Good luck. It sucks to see another woman with autoimmune issues.
Jen + Matt
Parents to Sophie, the Wondergirl Asperger's Syndrome
GERD & Constipation
I just now read your posts, which took me so long because I couldn't even remember where I had posted my thread. I thought I had subscribed to the thread, but I guess I hadn't. It was a day that I was reading a lot about lupus and stumbled across the website. I finally took the time tonight to surf around and figure out what website I posted! Thank you for your replies. I wish for you ease in your lives, and a healthy future.
It does look like symptoms do flare up approaching/during menses. I am thinking, when looking at my experiences and reading about others, stress may be the number 1 factor in triggering symptoms. Wow, the mother in law story is amazing! I lived with my mother in law overseas for 8 months with my kids, and without my husband, and I look back and I was SO fatigued, headaches everyday...all I wanted to do was sleep and I felt myself barely having the energy to smile. I thought I was just being a little weakling to get depression symptoms.
Obviously when the body is trying to have a period, it is undergoing a certain level of stress, which could play a role in why flare ups seems to coincide with menses. I also notice I am vulnerable to flare ups when I don't sleep good nights sleep, which also goes back to stress on the body. The first day of a new job has always sent me home with a flare up that night. I also see now that everybody's flare up is different.
I don't have medical insurance unfortunately, but had medicaid during pregnancy that helped me get those blood test results. I was hoping that my case being mild meant I could get by without having medicine and doctor visits. ?? Even though I was positive or high for several autoimmune antibodies, I don't have extraordinary joint pain. Normal wear and tear for over thirty with kids, and a sports injury knee....sometimes I just feel confused. Thank you for your posts, cause everything helps.
I am in a very similar situation. I tested false positive for syphylus in my first pregnancy, had pre-e and complications. During my second, my doc tested me for lupus and the ANA was positive but the second blood test for lupus was neg. She said it seems that I have lupus or some other autoimmune disease but that it isn't really bad. I've been feeling worse since I had my second daughter, but am finding that doctors really dont' know how to help me since my syptoms aren't severe. I think you have to have 4-6 lupus symptoms to be diagnosed with it. I'm on medicaid too so I don't get very good care either.
Things that have started to help me are:
Regular yoga and cardio
Eating less wheat and dairy
KEEPING EMOTIONAL STRESS TO A MINIMUM!!
I am going to try the akaline diet to see if getting rid of the toxins in my body help with my syptoms.
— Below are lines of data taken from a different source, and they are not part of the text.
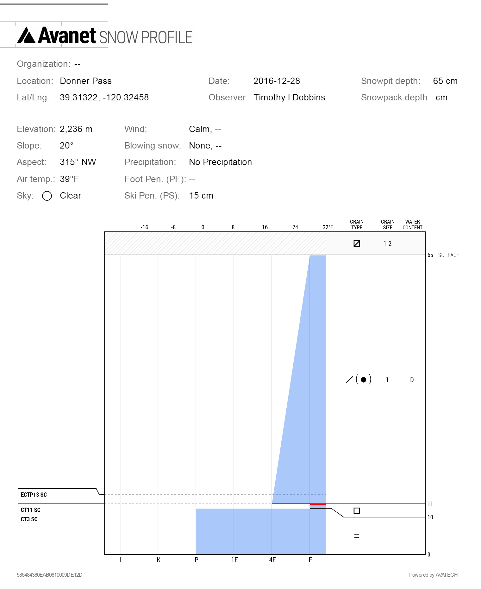Viewport: 481px width, 589px height.
Task: Click the Avanet mountain triangle logo
Action: [26, 35]
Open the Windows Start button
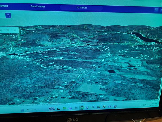This screenshot has height=122, width=162. coord(22,110)
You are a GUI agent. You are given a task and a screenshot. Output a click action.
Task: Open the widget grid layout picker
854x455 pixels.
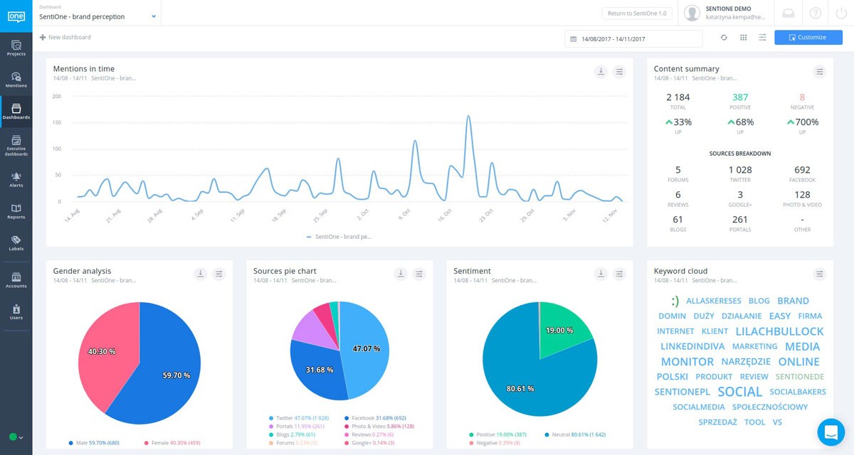743,37
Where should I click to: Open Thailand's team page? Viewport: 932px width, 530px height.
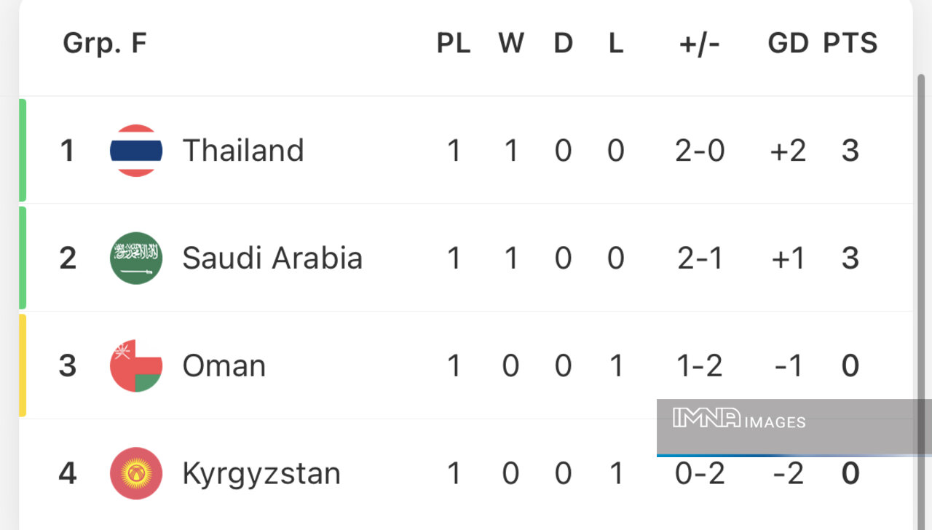click(243, 150)
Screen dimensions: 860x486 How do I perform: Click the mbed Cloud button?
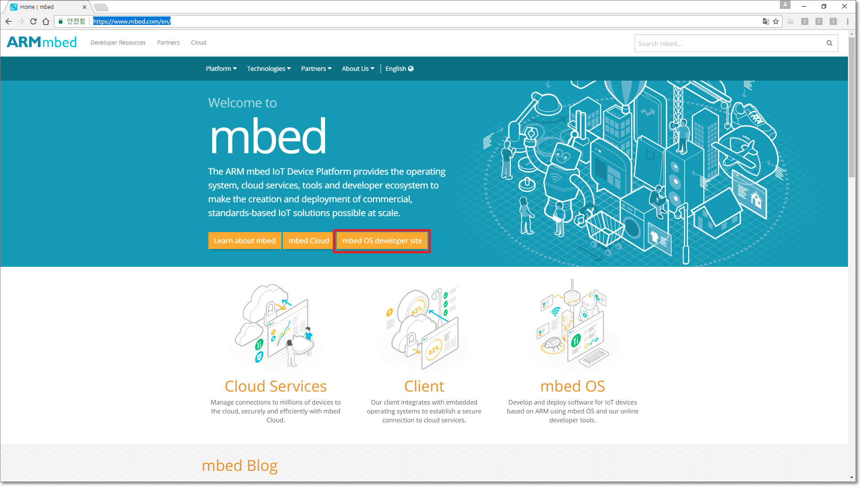coord(308,241)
I missed your response in June! If you don't have medical insurance and can't afford regular doctor visits/labs I would definitely watch out for any new symptoms that aren't your normal flares. So maybe if you have swelling in your legs or ankles. Or maybe you can just tell that something is different. Then it might be worth saving up for a visit. A simple urine dipstick test can tell if you are spilling protein and have some kidney involvement. Sometimes local hospitals offer discounts at different times of the year for basic lab tests. CBCs check your blood counts and platelets. CMPs check your liver/kidney function. Do you live near a medical school? The medical school near me offers free clinics monthly and discounted testing services. You could even check your blood pressure at the local drug store. If it starts being elevated, that could be a sign of kidney involvement. The main thing is to know your body. If you can handle basic aches and pains and you know your limitations and can keep stress under control, you may not need medicine. But if something changes and you have some type of organ involvement, then it might be important.